Ne pas lever les barrières qui les empêchent de se montrer entièrement au travail, c’est pas uniquement prendre le risque de se retrouver avec des employés moins impliqués, moins efficaces ou moins communicants, mais aussi de passer à côté de potentiels talents !
b. Le bénéfice d’avoir des code-switcher et de leur laisser de la place
Le premier point me semble évident : améliorer la communication ! Les code-switcher ont cette sensibilité accrue aux nuances culturelles, linguistiques voire sociales qui leur permet d’avoir des réflexes d’adaptation de communication à l’interlocuteur auquel ils s’adressent. Que ce soit en interne ou en externe, qu’ils soit bi-nationaux, transclasses (personnes ayant prit un ascenseur social) ou autre, ils sont un atout précieux dans un environnement de travail, qui plus est lorsque celui-ci est diversifié.
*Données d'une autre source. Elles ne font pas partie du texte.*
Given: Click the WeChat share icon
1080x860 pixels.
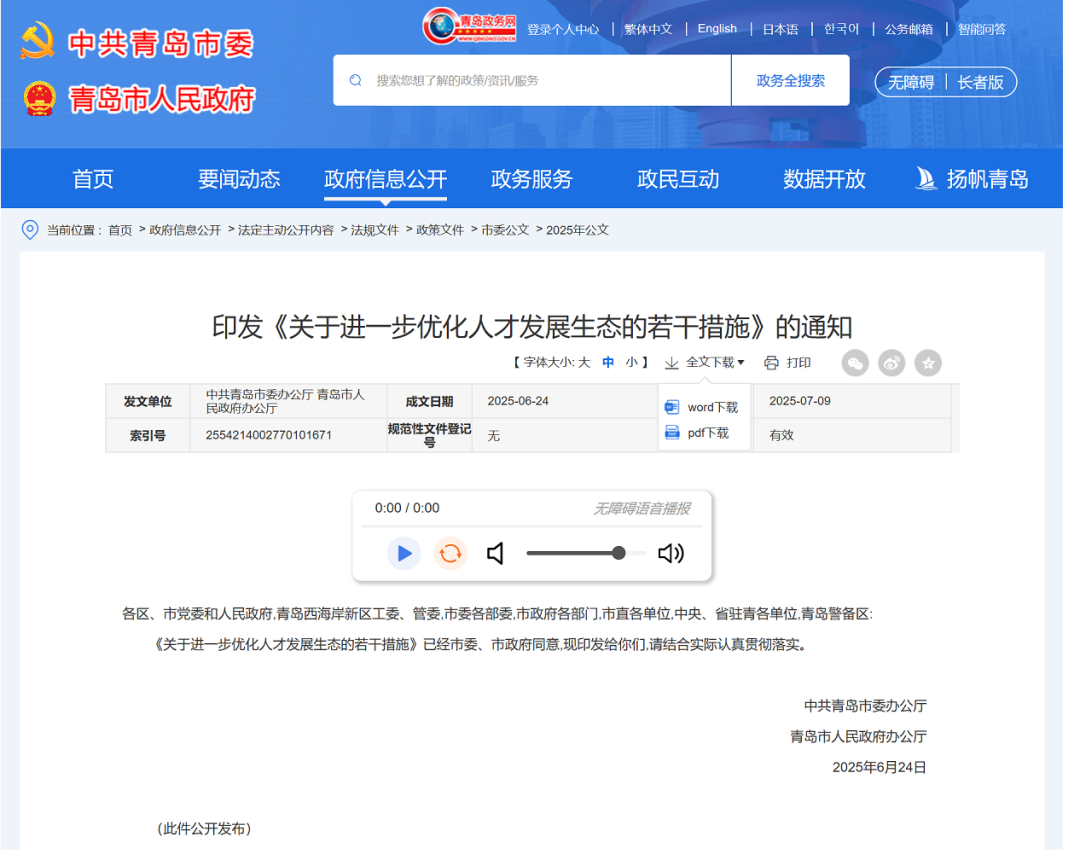Looking at the screenshot, I should pyautogui.click(x=855, y=364).
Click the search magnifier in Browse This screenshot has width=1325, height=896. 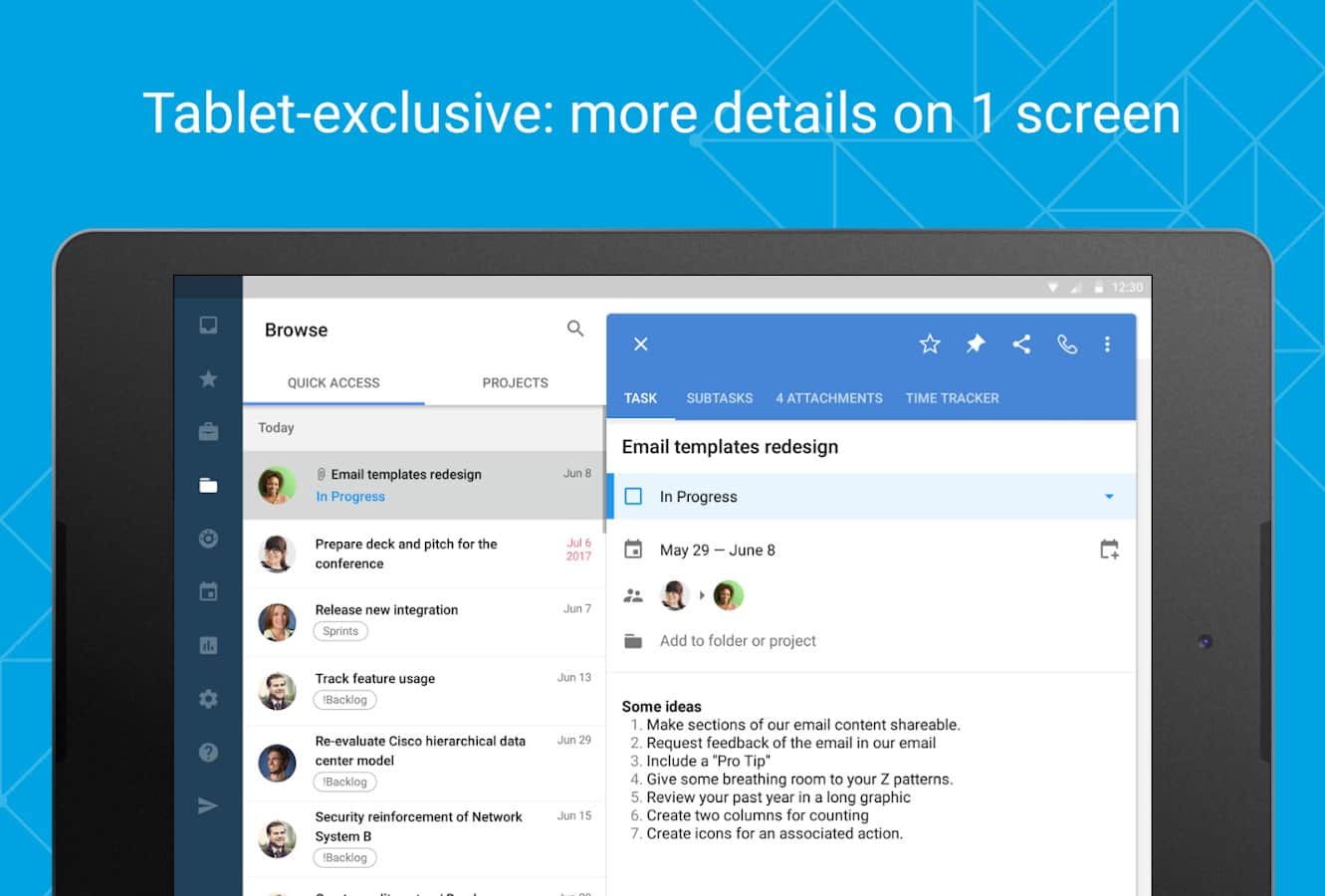pyautogui.click(x=575, y=329)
Lors d’une réunion classique dans un précédent travail, j’ai spontanément et discrètement ajouté un complément d’information en arabe à ce que mon manager partageait, parce que j’avais remarqué que la nouvelle recrue de l’équipe, marocaine, n’avait pas compris la nuance qui se cachait. Et j’avais vu juste ! Elle a fini par me demander de prendre un café pour pouvoir me poser un certain nombre de questions qu’elle n’osait pas directement poser au manager (syndrome de la bonne élève ?), et sur lesquelles j’avais la capacité de répondre, qui plus avec les nuances que j’étais capable d’apporter sur son prisme et celui de nos collègues. Et de ce que je sais, jusqu’à ce jour elle est toujours aussi bien intégrée !
When people are comfortable in their diversity, that’s when we really see strides happen - Zee Cohen-Sanchez dans cet article
Si vous souhaitez aller plus loin, cet article parle de la nuance entre Professionnalisme et Code-Switching.
Conclusion
Le code-switching est bien plus qu'un simple changement d’une langue à une autre : c'est un “super-pouvoir” linguistique et culturel qui, s'il est bien utilisé, peut enrichir nos interactions professionnelles et personnelles pour une meilleure communication et une plus grande connexion entre les individus.
Et si vous n’avez pas réussi à lire le visuel du début sans faire de pause ou sans fournir un effort particulier de concentration, pas de panique ! Vous n’avez pas besoin d’être des hybrides linguistiques pour avoir un super-pouvoir. A titre personnel, j’ai toujours admiré les personnes qui connaissaient le deuxième couplet de la marseillaise, ou qui savent placer n’importe quelle expression française, même les plus vieilles.